Bianca’s two best friends, Jess (Skyler Samuels) and Casey (Bianca A. Santos), are far prettier and more popular than she is. They’re basically on the same tier as Madison, only with appealing personalities. Jess and Casey are statuesque, carefully groomed, and routinely titivated in fashionable clothing. By contrast, Bianca doesn’t use make-up and wears frumpy clothes. Even when attending a big party at Madison’s house, she is dressed down in a grungy flannel shirt.
According to the film, Jess and Casey have Bianca as their duff. Bianca supposedly serves the function of making them look even better by comparison. That the threesome would be close friends is one of the film’s many blatant lapses in verisimilitude.
After Wesley apprIses Bianca of her status as a duff, she is appalled. She abruptly terminates her relationship with long-time bffs, Jess and Casey. Bianca even goes so far as to-shudder- defriend them on Facebook.
After experiencing her epiphany, Bianca becomes a woman on a mission. She decides to become a make-over project. Her immediate objective is to entice the interest of one of her classmates, a hipstermusician named Toby (Nick Eversman).
To make her “Pygmalion”-like transition, Bianca realizes that she will need a Professor Higgins. She decides to recruit Wesley as her mentor. Wesley is reluctant to get involved. However, Bianca persuades Wesley by offering him desperately needed tutoring in chemistry as a quid pro quo. Will the project prove successful in ensnaring Toby as a boyfriend or will Bianca end up with an unexpected paramour?

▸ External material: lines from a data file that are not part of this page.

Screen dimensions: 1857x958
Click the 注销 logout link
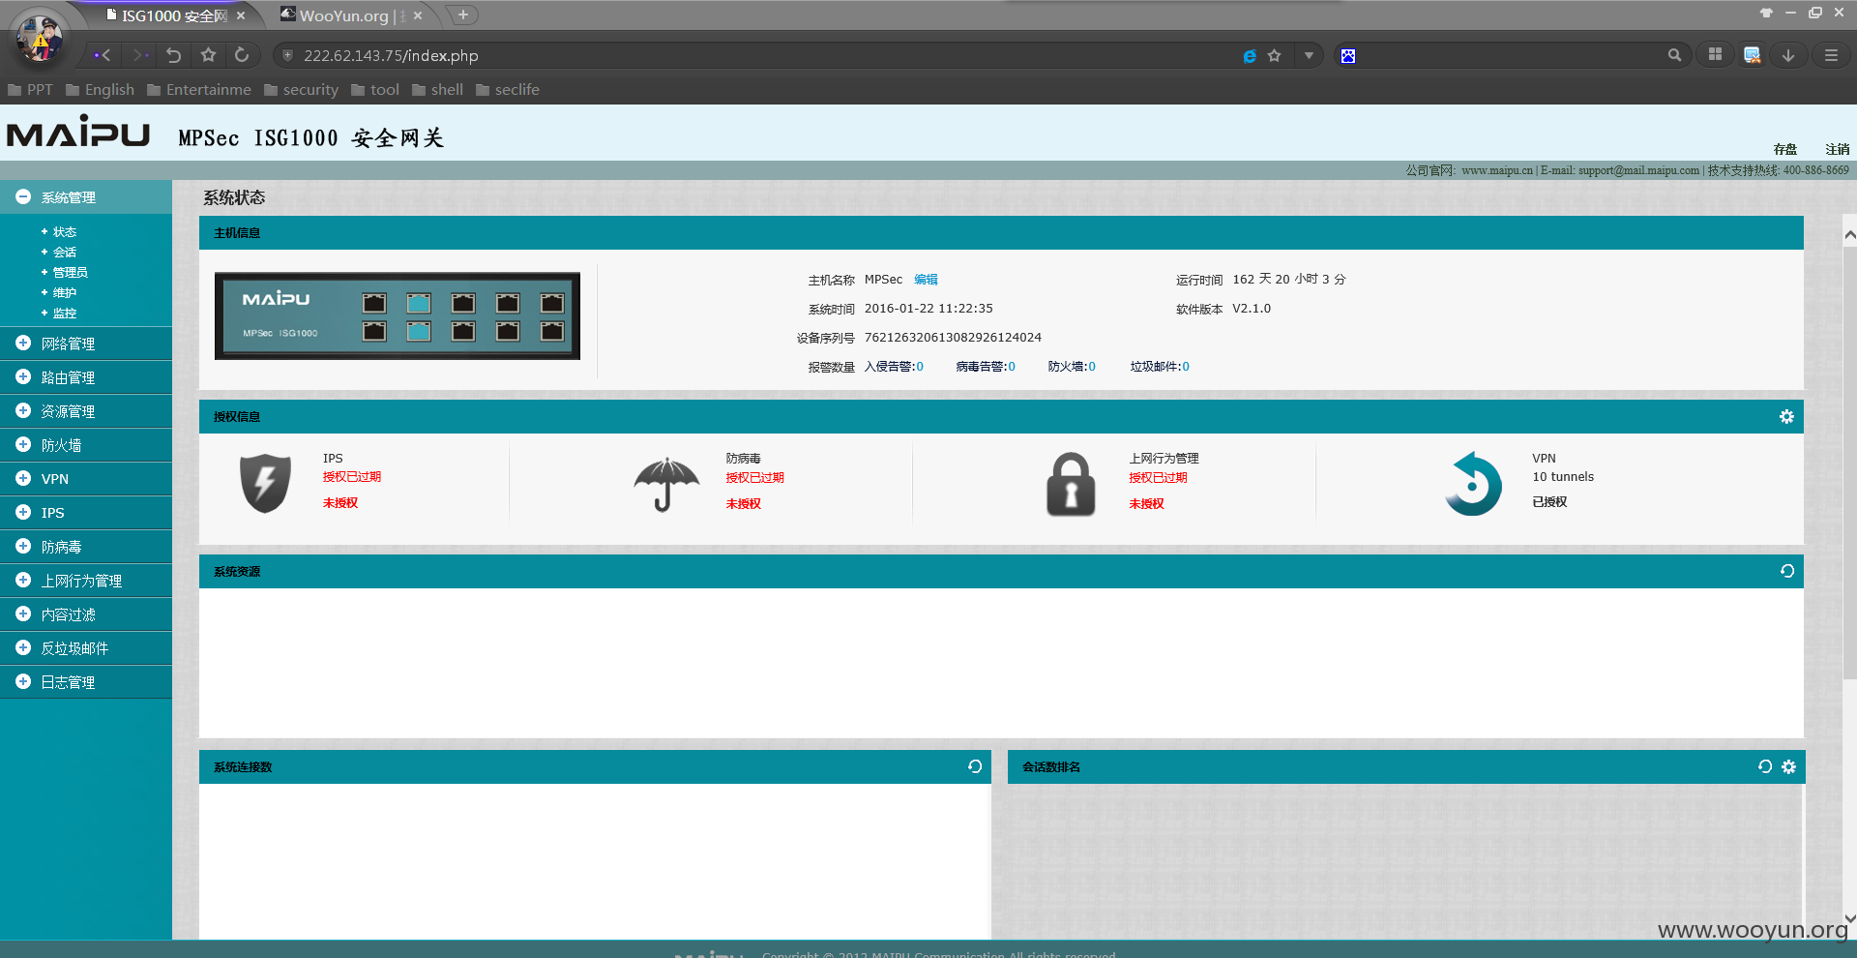(x=1837, y=149)
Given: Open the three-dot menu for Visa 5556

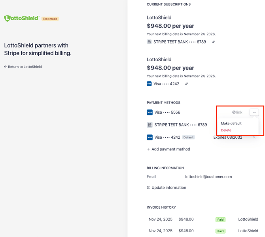Looking at the screenshot, I should 254,113.
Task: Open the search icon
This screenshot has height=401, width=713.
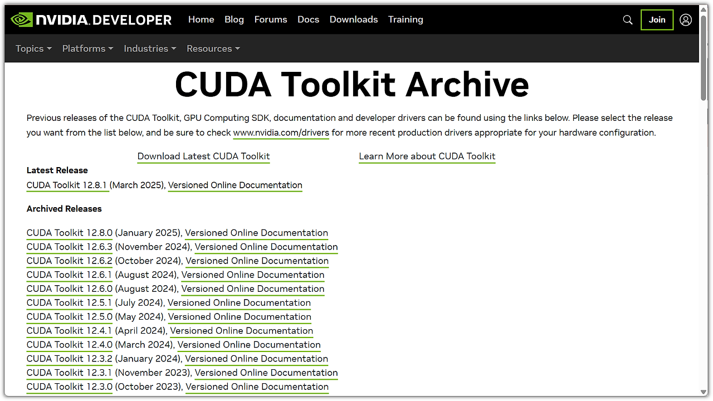Action: 627,19
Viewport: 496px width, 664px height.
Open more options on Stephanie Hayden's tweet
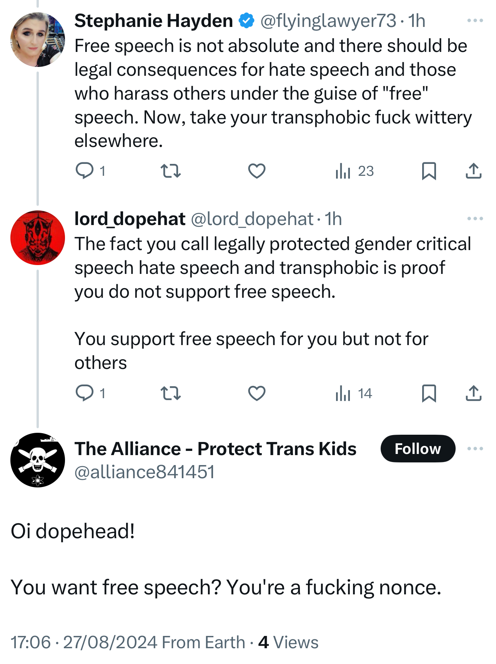coord(475,21)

“The Duff” is adapted from a best-selling novel by Kody Keplinger. She was a high school student herself, when writing the book. It offers an interesting, first-hand perspective on the social vicissitudes of being a contemporary high school matruculant. As adapted by Josh A. Cagan, the screenplay retains much of the source novel’s spunky charm. First-time director, Ari Sandel, does an effective job of building the narrative trajectory and maintaining its brisk pacing.
“The Duff” is far edgier than most films of this genre. However, it is not nearly as dark as such prior cinematic fare as “Heathers” or “Mean Girls.” Even the nominal villain, Madison, is more narcissistic than malevolent. Devotees of the John Hughes’ oeuvre will recognize allusions to “The Breakfast Club” and “Pretty in Pink.”

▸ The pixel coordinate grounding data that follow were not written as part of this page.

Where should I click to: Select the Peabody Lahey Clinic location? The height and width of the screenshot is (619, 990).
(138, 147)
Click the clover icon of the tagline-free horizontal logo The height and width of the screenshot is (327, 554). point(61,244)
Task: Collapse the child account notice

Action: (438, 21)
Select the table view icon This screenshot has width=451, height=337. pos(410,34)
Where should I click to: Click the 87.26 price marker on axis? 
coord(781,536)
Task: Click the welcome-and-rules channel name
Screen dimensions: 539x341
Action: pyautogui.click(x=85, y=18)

Mae Whitman is best known as a supporting player in such vehicles as “Arrested Development,” “Parenthood,” and “Scott Pilgrim Versus the World.” Here, she makes a smooth transition to leading lady status. She delivers her voice-over narration and numerous zingers with panache. Her co-star, Robbie Amell, also does a nice job. He conveys his character, a poised, handsome high school athlete, who is not the bad guy that you might initially assume. Together, the co-protagonists capture the relaxed dynamic of two close friends of many years duration.
“The Duff” is subverted by certain lapses in plausibility and at times devolves into being formulaic. Despite these flaws, it is nevertheless a pleasant and intermittently amusing teen romp.
*** PG-13 (for crude and sexual material throughout, some language and teen partying) 104 minutes
Nathan Lerner sees over 200 feature films a year. He welcomes feedback at email@example.com.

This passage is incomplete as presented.